GIVEN TEXT:

'''

This refinement of the list of XPaths considered in calculating
representativeness scores according to the embodiments of the
passive sampling technique ensures that the representativeness
score of a document is not boosted based on the presence of
uninteresting attributes in the document.
[0057] In yet another embodiment of the invention, interesting
spatial regions of an annotated document can be identified based on
the location of the annotations on the document. For example,
annotated page 700 is delineated into spatial regions by an
automatic region identifier, as shown on page 900 of FIG. 9,
including spatial regions 901-903. For another example, annotated
page 700 is delineated into spatial regions by a human. It will be
apparent to those of skill in the art that the details of how
regions are identified on a page and the exact regions identified
may be varied and still be within the scope of the embodiments of
this invention. In page 900, annotations are found in region 902,
and not in regions 901 and 903. Therefore, region 902 is identified
as interesting and regions 901 and 903 are identified as
uninteresting.
[0058] In this embodiment of the invention, active sampling
recalculates the representativeness score of each of the
unannotated documents in the subject site using the information on
interesting spatial regions. Specifically, each document of the set
of documents in the subject site that has not yet been annotated is
evaluated to identify the spatial regions in the document. If the
document, i.e., page 1000 of FIG. 10, contains a spatial region,
i.e., region 1002, corresponding to the interesting spatial region
of an annotated document, i.e., region 902 of page 900 in FIG. 9,
then the representativeness score of page 1000 is based on the
XPaths found in interesting spatial region 1002 only. Therefore, in
this embodiment of the invention, computation of the
representativeness score of each document in Y.sub.a, as
illustrated in step 1302 of FIG. 13, is based on those XPaths found
in spatial regions of the document that are identified as
interesting.
[0059] If a document, i.e., page 1100 of FIG. 11, does not contain
spatial regions corresponding to the identified interesting spatial
regions, e.g., because the document has structural variations that
prevent the identification of such regions, then all of the XPaths
in the document will be considered when calculating the
representativeness score of the document. Page 1100 has regions
1101-1108, none of which resemble region 902 of page 900. Thus, in
this embodiment of the invention, all of the XPaths occurring in
page 1100 would be considered when calculating the
representativeness score of page 1100, because page 1100 has a
different structure than the structure of annotated page 900. After
annotating a page such as page 1100, that has a different structure
than previously annotated pages, the newly annotated page may
identify a different interesting spatial region than the region
identified in connection with annotated page 900. In this case,
both identified interesting spatial regions are considered in
assigning a representativeness score to the unannotated pages of
the subject site.

'''

INFORMATION SHOWN:
'''

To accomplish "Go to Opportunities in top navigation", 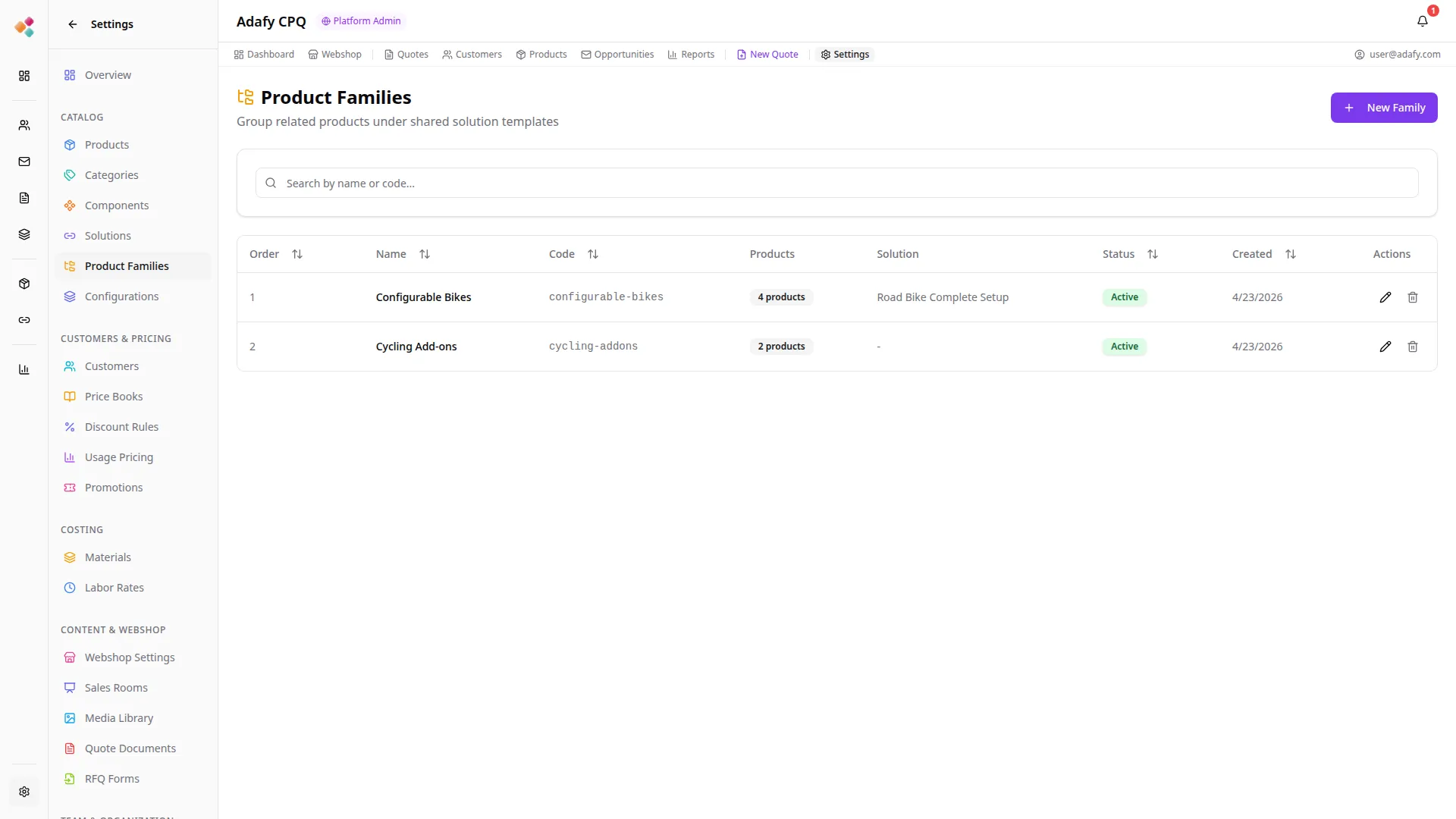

'''

WHAT THE TASK REQUIRES:
Answer these questions from the patent excerpt above:
1. Which spatial region of page 900 is identified as interesting?
2. The representativeness score of page 1000 is based only on the XPaths found in which region?
3. Which regions does page 1100 have?

COMPLETE OUTPUT:
1. Region 902.
2. Region 1002.
3. Regions 1101-1108.